* [About this task] In the obituary below, rewrite the paragraph beginning "Thomas C. Smith, proprietor of the Union Porcelain Works" as a short bulleted list that keeps its main facts.

* [Excerpt provided]
"""
Publication: The New York Times
New York, NY, United States
Thomas C. Smith.
Thomas C. Smith, proprietor of the Union Porcelain Works, died yesterday at his home, 140 Milton Street, Brooklyn, after an illness of two months. He was born at Bridgehampton, L. I., eighty-five years ago. The old homestead on which he was born was purchased from the Shinnecock Indians nearly a century ago. When very young, Mr. Smith came to New York and became apprenticed to a builder. In 1830 he entered into business for himself. He built the queer-shaped stone structure near Yonkers in which Edwin Forrest lived when at leisure.
At the outbreak of the civil war, Mr. Smith was compelled to take a little porcelain factory in Greenpoint for debt. In order to master the work he visited Europe and commenced a thorough investigation of the art. As a result of his application he manufactured goods that equaled those produced by the leading factories of France and England. To-day the Union porcelain plant covers nearly a block. For twenty-five years or more Mr. Smith was President of the Ophthalmic Hospital and College of New York, and was the confrere of the last ex-Gov. Roswell P. Flower. He was also one of the organizers of the Seventeenth Ward Bank and its President for four years. He helped to organize the Manufacturers' Insurance Company, and was a Director and Trustee on the Building Committee of the Grant Monument Committee. A wife, one son, and three daughters survive him.
"""
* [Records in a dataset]
"""
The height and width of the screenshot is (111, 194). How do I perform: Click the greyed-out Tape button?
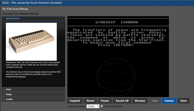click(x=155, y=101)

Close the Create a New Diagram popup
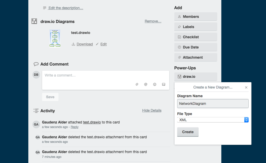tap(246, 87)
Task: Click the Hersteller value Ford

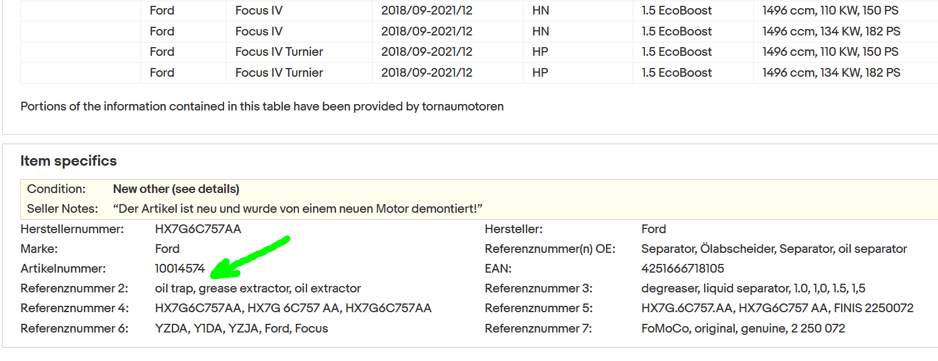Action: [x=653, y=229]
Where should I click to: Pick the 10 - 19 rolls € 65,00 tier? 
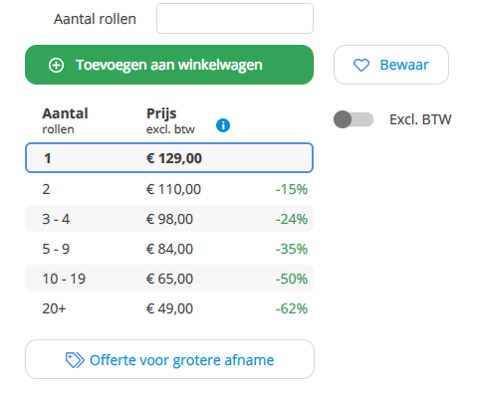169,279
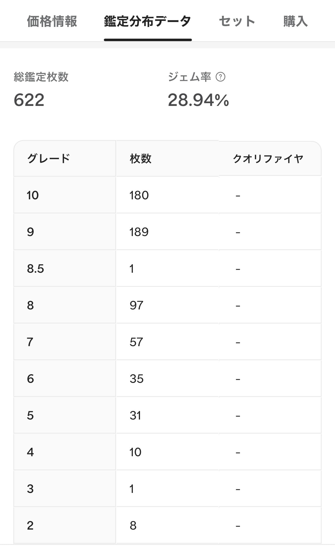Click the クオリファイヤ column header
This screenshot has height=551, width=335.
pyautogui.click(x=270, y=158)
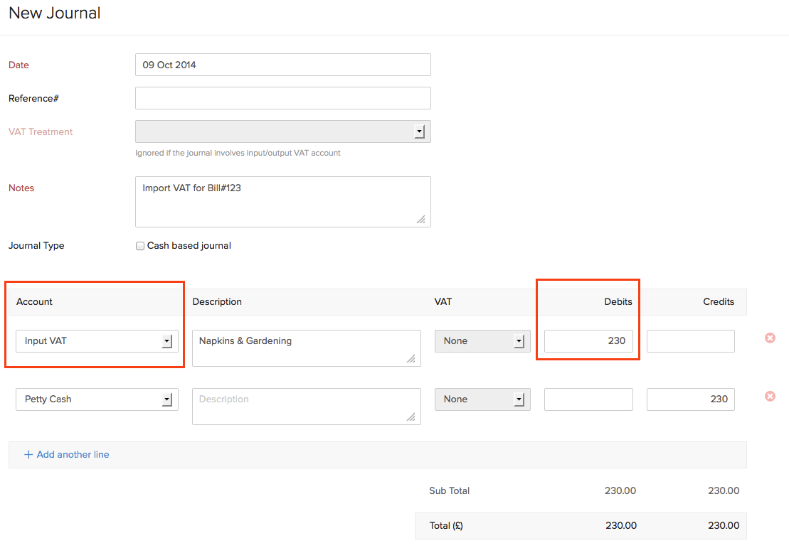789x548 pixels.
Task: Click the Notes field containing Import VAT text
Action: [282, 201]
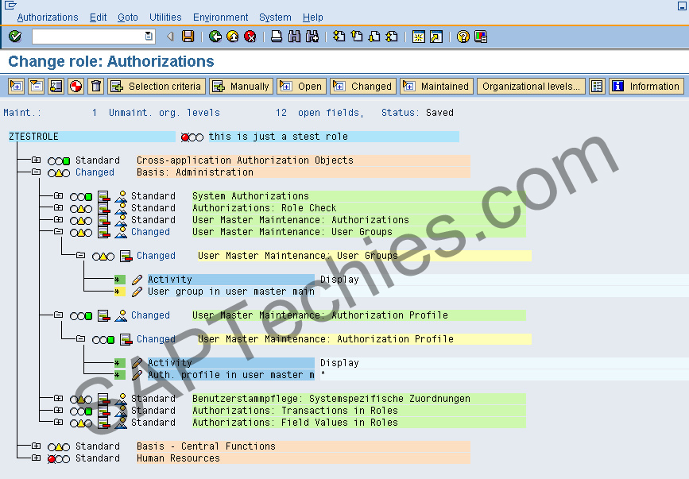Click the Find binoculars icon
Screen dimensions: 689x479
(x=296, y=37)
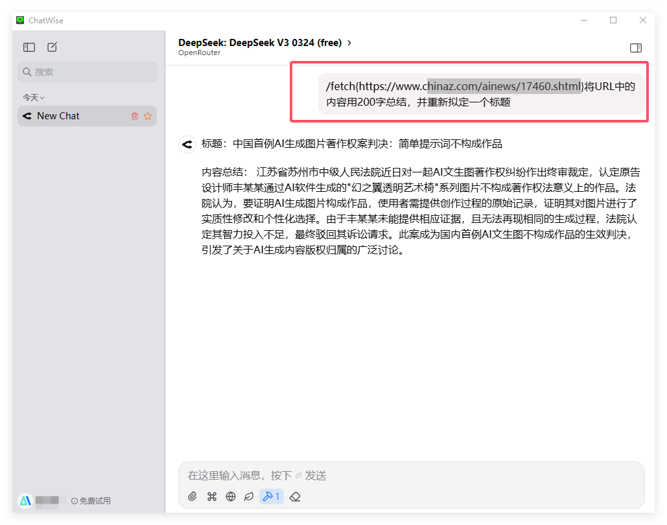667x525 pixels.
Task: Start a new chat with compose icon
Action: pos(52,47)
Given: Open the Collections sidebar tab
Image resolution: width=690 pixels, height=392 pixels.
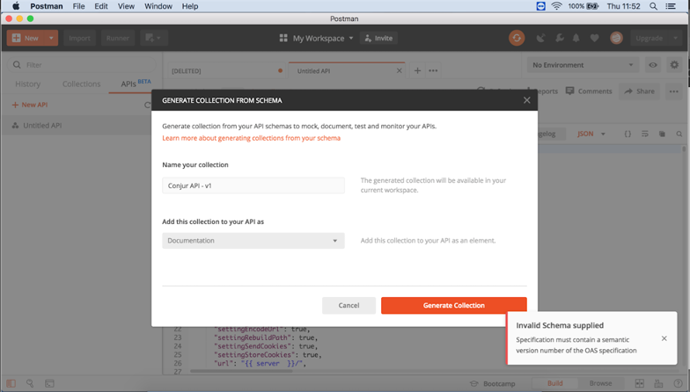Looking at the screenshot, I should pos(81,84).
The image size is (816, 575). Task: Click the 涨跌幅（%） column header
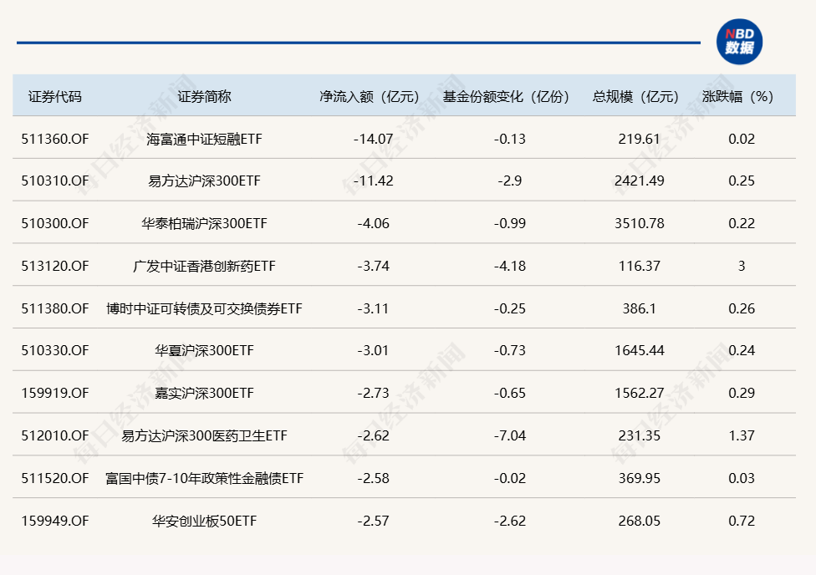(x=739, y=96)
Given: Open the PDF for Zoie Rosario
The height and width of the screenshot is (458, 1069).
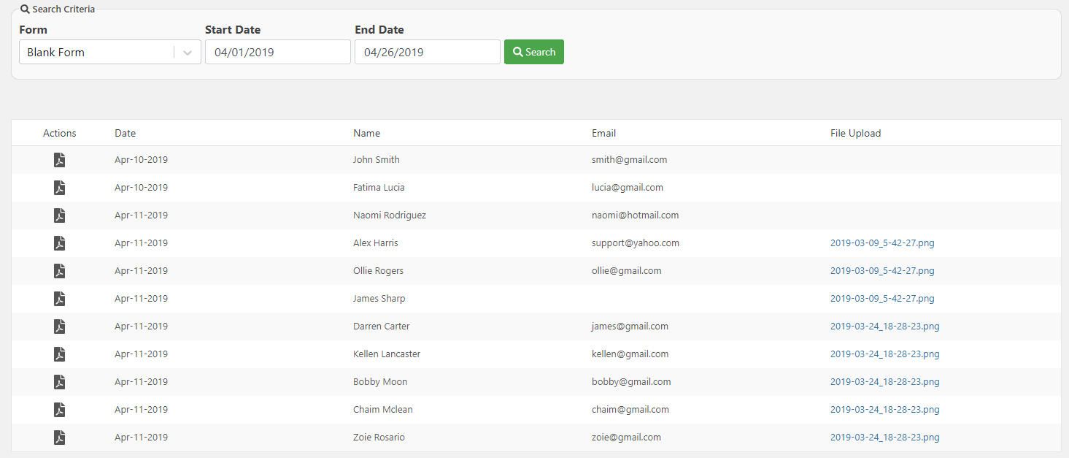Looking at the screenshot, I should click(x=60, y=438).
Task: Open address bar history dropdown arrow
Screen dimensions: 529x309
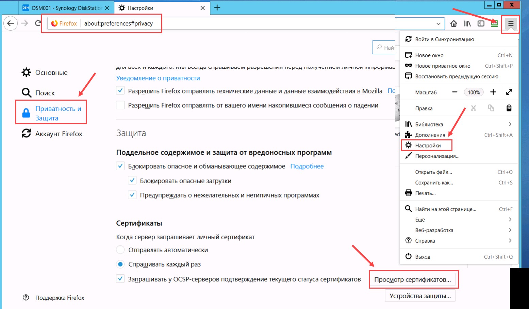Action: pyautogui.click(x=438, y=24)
"""
* [Answer to the exercise]
- Thomas C. Smith, proprietor of the Union Porcelain Works, died yesterday at his home at 140 Milton Street, Brooklyn, after a two-month illness.
- He was born eighty-five years ago at Bridgehampton, L. I., on a homestead bought from the Shinnecock Indians nearly a century ago.
- As a young man he came to New York and was apprenticed to a builder.
- He went into business for himself in 1830.
- He built the oddly shaped stone structure near Yonkers where Edwin Forrest lived when at leisure.